**WHAT IS EXPECTED**
The records that follow are to be repeated exactly, without any pictures.

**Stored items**
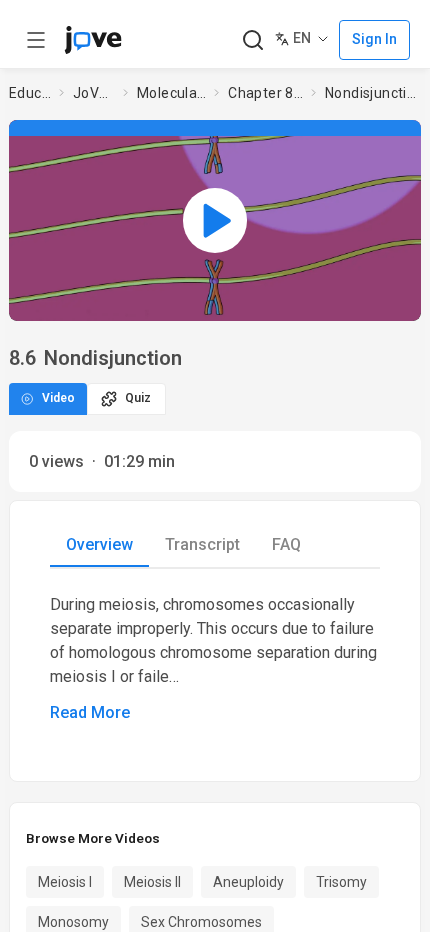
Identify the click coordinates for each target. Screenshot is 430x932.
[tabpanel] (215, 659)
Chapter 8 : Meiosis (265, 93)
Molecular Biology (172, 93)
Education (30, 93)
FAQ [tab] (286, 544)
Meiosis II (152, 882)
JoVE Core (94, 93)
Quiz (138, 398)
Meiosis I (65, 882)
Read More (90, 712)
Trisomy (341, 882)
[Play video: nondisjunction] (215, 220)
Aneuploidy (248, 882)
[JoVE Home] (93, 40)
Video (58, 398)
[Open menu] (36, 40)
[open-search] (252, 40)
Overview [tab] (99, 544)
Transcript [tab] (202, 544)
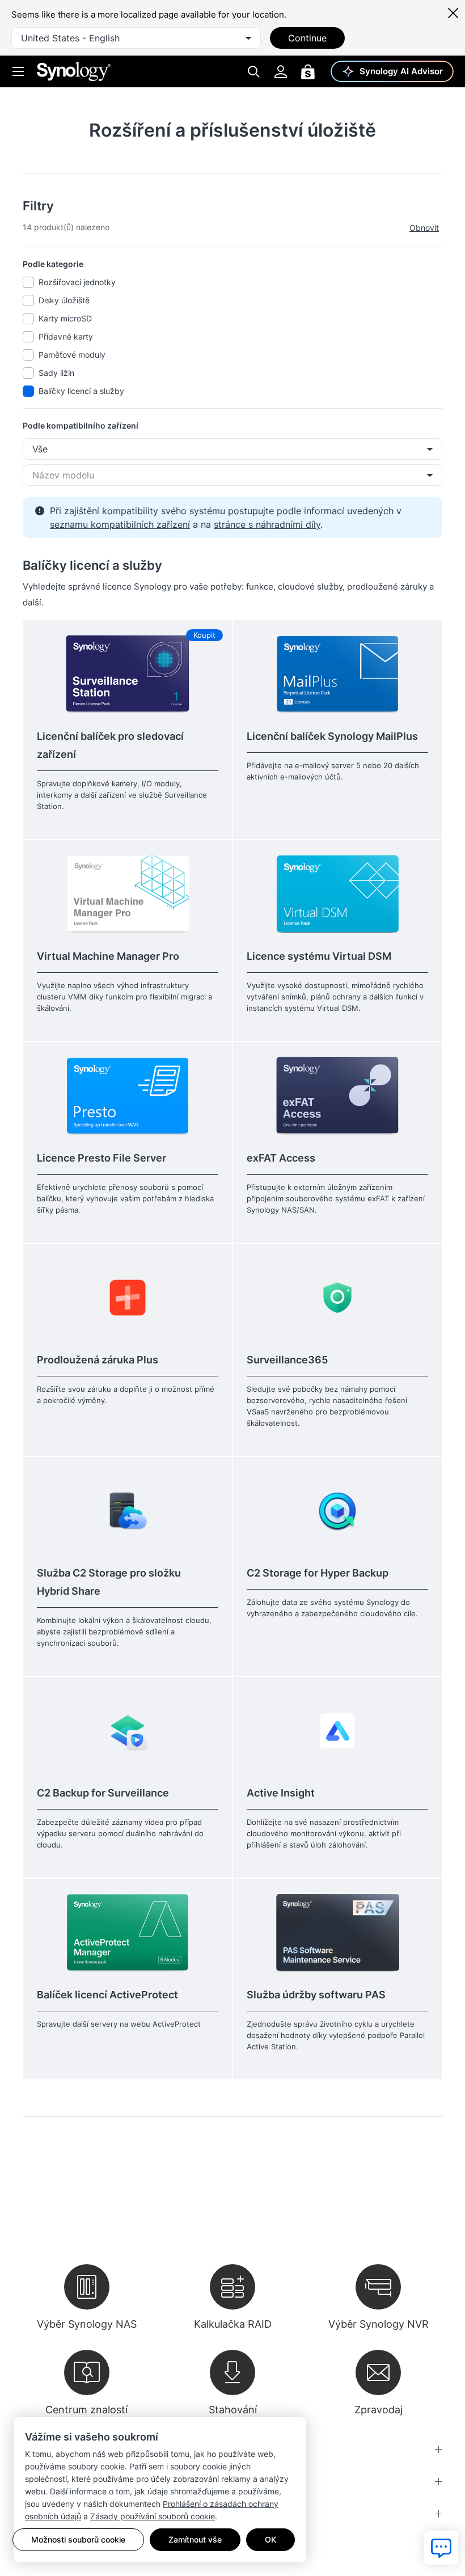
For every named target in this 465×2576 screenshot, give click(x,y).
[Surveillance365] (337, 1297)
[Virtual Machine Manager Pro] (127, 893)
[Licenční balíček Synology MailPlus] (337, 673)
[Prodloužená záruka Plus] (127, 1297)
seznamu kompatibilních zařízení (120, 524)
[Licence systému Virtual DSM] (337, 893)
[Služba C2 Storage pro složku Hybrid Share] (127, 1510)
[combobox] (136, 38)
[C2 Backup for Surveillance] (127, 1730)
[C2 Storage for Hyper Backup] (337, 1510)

**SOLUTION TO THE EXERCISE**
Identify the click coordinates for each target. Screenshot is 430x932.
[tabpanel] (215, 659)
Chapter 8 : Meiosis (265, 93)
Molecular Biology (172, 93)
Education (30, 93)
FAQ [tab] (286, 544)
Meiosis II (152, 882)
JoVE Core (94, 93)
Quiz (138, 398)
Meiosis I (65, 882)
Read More (90, 712)
Trisomy (341, 882)
[Play video: nondisjunction] (215, 220)
Aneuploidy (248, 882)
[JoVE Home] (93, 40)
Video (58, 398)
[Open menu] (36, 40)
[open-search] (252, 40)
Overview [tab] (99, 544)
Transcript [tab] (202, 544)
For every named target in this 465×2576 screenshot, give click(x,y).
[Surveillance365] (337, 1297)
[Virtual Machine Manager Pro] (127, 893)
[Licenční balíček Synology MailPlus] (337, 673)
[Prodloužená záruka Plus] (127, 1297)
seznamu kompatibilních zařízení (120, 524)
[Licence systému Virtual DSM] (337, 893)
[Služba C2 Storage pro složku Hybrid Share] (127, 1510)
[combobox] (136, 38)
[C2 Backup for Surveillance] (127, 1730)
[C2 Storage for Hyper Backup] (337, 1510)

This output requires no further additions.